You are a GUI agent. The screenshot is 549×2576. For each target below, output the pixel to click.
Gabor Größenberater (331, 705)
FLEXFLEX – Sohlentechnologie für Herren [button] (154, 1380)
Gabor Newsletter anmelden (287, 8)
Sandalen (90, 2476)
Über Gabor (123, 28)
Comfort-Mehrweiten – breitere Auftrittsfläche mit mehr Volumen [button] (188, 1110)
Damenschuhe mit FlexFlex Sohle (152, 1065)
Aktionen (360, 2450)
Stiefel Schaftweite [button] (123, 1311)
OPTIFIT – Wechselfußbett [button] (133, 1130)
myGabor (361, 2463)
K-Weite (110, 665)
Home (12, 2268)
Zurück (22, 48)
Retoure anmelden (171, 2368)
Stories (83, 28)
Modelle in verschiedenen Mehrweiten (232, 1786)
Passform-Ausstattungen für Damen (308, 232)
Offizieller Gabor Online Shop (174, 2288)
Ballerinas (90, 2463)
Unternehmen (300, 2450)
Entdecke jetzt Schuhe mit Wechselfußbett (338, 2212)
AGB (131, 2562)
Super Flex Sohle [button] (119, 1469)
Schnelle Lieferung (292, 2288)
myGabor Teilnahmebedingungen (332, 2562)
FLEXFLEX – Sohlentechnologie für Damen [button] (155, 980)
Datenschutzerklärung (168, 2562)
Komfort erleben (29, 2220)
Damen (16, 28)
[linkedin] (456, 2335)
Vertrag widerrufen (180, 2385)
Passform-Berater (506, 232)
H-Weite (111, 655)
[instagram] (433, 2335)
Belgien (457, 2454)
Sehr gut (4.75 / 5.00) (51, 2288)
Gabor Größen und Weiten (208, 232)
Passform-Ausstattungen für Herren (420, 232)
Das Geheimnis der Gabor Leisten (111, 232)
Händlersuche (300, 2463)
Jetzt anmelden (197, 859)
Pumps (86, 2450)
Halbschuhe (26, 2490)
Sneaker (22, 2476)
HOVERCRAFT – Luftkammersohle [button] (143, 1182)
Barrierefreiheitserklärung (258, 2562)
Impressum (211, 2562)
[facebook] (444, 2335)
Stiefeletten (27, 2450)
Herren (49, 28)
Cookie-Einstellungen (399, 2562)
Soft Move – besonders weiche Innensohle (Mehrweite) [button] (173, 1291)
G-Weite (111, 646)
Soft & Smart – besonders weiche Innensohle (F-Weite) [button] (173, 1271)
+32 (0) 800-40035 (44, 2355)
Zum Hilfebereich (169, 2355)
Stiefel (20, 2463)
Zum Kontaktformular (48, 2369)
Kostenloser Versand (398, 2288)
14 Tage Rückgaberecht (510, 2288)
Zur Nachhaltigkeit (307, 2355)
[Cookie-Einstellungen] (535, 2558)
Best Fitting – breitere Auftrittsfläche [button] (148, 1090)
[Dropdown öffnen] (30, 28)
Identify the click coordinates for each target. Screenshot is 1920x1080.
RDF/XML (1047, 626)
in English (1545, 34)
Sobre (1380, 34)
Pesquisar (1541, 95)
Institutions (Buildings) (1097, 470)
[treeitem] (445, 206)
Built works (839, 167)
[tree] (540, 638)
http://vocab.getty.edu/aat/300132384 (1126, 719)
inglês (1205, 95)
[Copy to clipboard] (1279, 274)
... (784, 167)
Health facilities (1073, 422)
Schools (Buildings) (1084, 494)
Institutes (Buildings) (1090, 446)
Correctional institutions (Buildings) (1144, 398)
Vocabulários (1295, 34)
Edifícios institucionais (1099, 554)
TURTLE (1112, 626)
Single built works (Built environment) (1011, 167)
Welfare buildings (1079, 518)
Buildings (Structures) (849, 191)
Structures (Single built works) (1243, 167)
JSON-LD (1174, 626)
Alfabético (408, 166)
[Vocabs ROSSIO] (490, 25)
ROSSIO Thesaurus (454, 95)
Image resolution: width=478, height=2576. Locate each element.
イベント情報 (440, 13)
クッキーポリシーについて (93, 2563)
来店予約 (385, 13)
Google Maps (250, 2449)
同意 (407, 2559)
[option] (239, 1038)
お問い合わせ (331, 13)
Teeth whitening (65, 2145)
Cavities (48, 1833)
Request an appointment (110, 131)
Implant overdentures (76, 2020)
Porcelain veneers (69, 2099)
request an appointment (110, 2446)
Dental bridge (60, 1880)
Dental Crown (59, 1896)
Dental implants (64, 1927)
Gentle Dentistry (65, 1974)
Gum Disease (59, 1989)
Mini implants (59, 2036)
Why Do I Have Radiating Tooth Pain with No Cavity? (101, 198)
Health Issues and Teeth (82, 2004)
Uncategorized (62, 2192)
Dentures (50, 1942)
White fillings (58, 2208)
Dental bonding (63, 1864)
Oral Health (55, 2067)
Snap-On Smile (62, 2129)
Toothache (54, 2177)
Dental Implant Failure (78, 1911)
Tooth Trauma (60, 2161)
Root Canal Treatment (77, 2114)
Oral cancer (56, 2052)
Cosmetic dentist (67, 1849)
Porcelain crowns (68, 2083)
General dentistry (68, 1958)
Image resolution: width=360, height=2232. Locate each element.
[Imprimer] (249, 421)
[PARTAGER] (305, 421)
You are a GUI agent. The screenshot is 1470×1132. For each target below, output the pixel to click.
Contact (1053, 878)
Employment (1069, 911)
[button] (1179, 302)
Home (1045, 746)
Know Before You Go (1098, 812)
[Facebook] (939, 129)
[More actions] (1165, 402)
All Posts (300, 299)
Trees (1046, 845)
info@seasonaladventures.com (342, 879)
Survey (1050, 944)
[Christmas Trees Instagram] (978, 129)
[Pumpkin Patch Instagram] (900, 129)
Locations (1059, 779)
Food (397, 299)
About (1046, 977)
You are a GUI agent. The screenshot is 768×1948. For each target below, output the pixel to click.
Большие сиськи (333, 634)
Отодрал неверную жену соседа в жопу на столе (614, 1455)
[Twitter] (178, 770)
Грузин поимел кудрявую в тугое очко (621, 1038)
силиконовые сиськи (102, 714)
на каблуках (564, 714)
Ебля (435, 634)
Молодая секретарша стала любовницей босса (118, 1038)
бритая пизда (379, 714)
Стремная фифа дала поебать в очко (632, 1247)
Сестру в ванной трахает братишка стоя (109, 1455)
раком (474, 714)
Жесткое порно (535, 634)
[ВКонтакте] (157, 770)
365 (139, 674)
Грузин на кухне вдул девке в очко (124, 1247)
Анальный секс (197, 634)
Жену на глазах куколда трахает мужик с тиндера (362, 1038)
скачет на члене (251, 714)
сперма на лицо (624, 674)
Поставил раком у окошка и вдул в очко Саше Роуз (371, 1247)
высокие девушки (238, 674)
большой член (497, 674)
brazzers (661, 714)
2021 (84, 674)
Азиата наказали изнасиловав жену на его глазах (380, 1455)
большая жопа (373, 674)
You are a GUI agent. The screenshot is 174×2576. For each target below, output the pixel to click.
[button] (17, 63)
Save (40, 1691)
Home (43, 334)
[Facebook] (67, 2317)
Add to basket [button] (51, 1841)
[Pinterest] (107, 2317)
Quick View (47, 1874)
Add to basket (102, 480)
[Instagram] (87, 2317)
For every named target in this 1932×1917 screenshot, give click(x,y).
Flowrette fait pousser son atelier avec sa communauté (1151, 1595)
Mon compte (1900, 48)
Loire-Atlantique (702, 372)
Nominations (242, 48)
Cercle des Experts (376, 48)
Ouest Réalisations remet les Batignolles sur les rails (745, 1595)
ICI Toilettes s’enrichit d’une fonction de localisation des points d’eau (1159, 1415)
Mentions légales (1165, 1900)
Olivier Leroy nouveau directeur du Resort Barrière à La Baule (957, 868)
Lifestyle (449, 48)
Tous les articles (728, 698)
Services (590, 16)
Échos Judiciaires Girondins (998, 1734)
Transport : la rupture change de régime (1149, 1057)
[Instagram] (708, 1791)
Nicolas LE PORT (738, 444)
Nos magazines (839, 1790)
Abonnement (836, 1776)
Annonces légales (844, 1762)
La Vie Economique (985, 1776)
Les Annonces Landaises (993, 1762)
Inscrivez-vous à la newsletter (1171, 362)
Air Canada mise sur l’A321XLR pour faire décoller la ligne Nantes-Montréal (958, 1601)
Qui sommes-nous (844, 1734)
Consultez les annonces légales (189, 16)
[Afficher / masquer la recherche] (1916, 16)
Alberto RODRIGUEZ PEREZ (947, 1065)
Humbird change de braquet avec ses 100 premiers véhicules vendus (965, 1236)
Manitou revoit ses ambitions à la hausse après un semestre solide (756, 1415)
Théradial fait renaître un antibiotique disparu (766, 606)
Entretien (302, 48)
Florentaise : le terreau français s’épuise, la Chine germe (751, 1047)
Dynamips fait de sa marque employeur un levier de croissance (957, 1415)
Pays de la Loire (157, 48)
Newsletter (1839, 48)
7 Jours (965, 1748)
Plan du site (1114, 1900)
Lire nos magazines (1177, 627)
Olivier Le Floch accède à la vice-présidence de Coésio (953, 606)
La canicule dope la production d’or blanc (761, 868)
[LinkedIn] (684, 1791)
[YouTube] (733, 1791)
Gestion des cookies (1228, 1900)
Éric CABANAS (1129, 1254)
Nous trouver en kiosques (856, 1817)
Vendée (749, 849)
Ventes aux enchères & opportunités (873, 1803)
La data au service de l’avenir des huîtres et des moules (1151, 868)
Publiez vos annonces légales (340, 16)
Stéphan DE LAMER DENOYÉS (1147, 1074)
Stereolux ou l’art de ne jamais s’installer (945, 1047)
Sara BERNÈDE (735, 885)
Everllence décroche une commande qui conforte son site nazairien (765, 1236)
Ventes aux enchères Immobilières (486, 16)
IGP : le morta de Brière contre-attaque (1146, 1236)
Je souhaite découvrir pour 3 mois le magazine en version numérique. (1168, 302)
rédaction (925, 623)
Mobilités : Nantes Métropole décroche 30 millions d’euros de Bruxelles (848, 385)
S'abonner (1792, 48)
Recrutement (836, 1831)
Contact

□ □ □ □ □ □ □

WHAT YOU ARE ASKED TO DO
Please give again the lines above between the line holding "Азиата наказали изнасиловав" and the line holding "Annonces légales (844, 1762)", inclusive, exactly as they are and with nothing added.

RESULT
Азиата наказали изнасиловав жену на его глазах (380, 1455)
большая жопа (373, 674)
You are a GUI agent. The screenshot is 174×2576. For each target below, output the pixel to click.
[button] (17, 63)
Save (40, 1691)
Home (43, 334)
[Facebook] (67, 2317)
Add to basket [button] (51, 1841)
[Pinterest] (107, 2317)
Quick View (47, 1874)
Add to basket (102, 480)
[Instagram] (87, 2317)
For every named target in this 1932×1917 screenshot, give click(x,y).
Flowrette fait pousser son atelier avec sa communauté (1151, 1595)
Mon compte (1900, 48)
Loire-Atlantique (702, 372)
Nominations (242, 48)
Cercle des Experts (376, 48)
Ouest Réalisations remet les Batignolles sur les rails (745, 1595)
ICI Toilettes s’enrichit d’une fonction de localisation des points d’eau (1159, 1415)
Mentions légales (1165, 1900)
Olivier Leroy nouveau directeur du Resort Barrière à La Baule (957, 868)
Lifestyle (449, 48)
Tous les articles (728, 698)
Services (590, 16)
Échos Judiciaires Girondins (998, 1734)
Transport : la rupture change de régime (1149, 1057)
[Instagram] (708, 1791)
Nicolas LE PORT (738, 444)
Nos magazines (839, 1790)
Abonnement (836, 1776)
Annonces légales (844, 1762)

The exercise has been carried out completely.